A guy like the one Louisville just payed $100,000 to get? Maybe he gets 10-15 minutes at Carolina by his Junior year, if his defense develops.
Shut the fuck up. Oh lord, this is always my least favorite part of any NCAA scandal - the tribal "my school is clean" reaction from fans who create all sorts of provisos about why their team is clean, while everyone else - especially their rivals - are dirty, dirty cheaters. If there was any wrongdoing at ______ it was some rogue ____ who did bad things without the knowledge or approval of the minor deity who leads the best program in the country, by god!

Shut. The. Fuck.

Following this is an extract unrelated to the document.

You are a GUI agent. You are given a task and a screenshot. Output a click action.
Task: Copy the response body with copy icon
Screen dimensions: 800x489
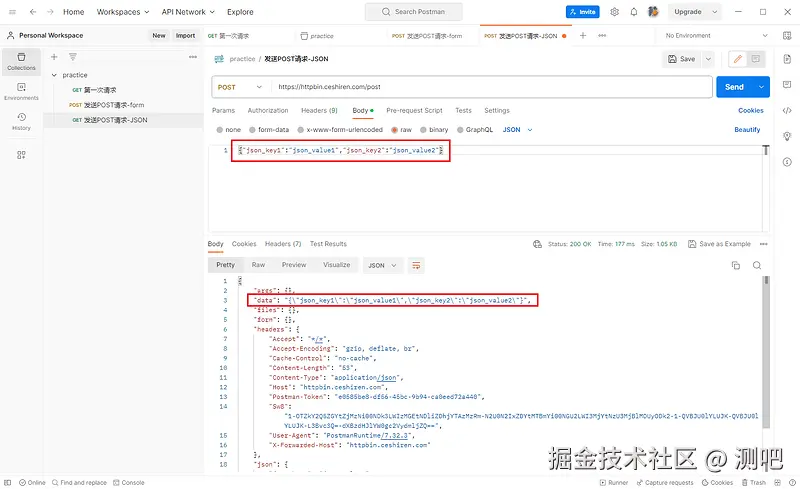(x=736, y=265)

Up.

I want to be clear, this isn't just aimed at you. Despite having him on ignore, I KNOW that Duke Sox has already been here, doing his "poor oppressed Dookies" routine and lamenting that they'd have more national championships if everyone else couldn't cheat and Coach K could compete on a level playing field. (How'd I do? Hit all the talking points, or did I miss one?)

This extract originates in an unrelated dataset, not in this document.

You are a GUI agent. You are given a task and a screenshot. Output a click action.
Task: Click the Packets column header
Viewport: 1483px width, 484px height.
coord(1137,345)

EVERY SINGLE ONE OF THESE PROGRAMS/COACHES IS "CHEATING". Not one of them is above it. They are ALL taking money from the shoe companies and participating in this scheme. Louisville and Ricky P were particularly blatant and obvious about it? What a surprise.

These "college" programs are all dirty as PigPen in a barnyard. Not one of them is "clean". They are all exploiting "student-athletes" and they all do shady shit - pay recruits, no-work academics, etc. "Your" program is cheating, is run by cheaters, and has to cheat in order to compete with the other cheaters.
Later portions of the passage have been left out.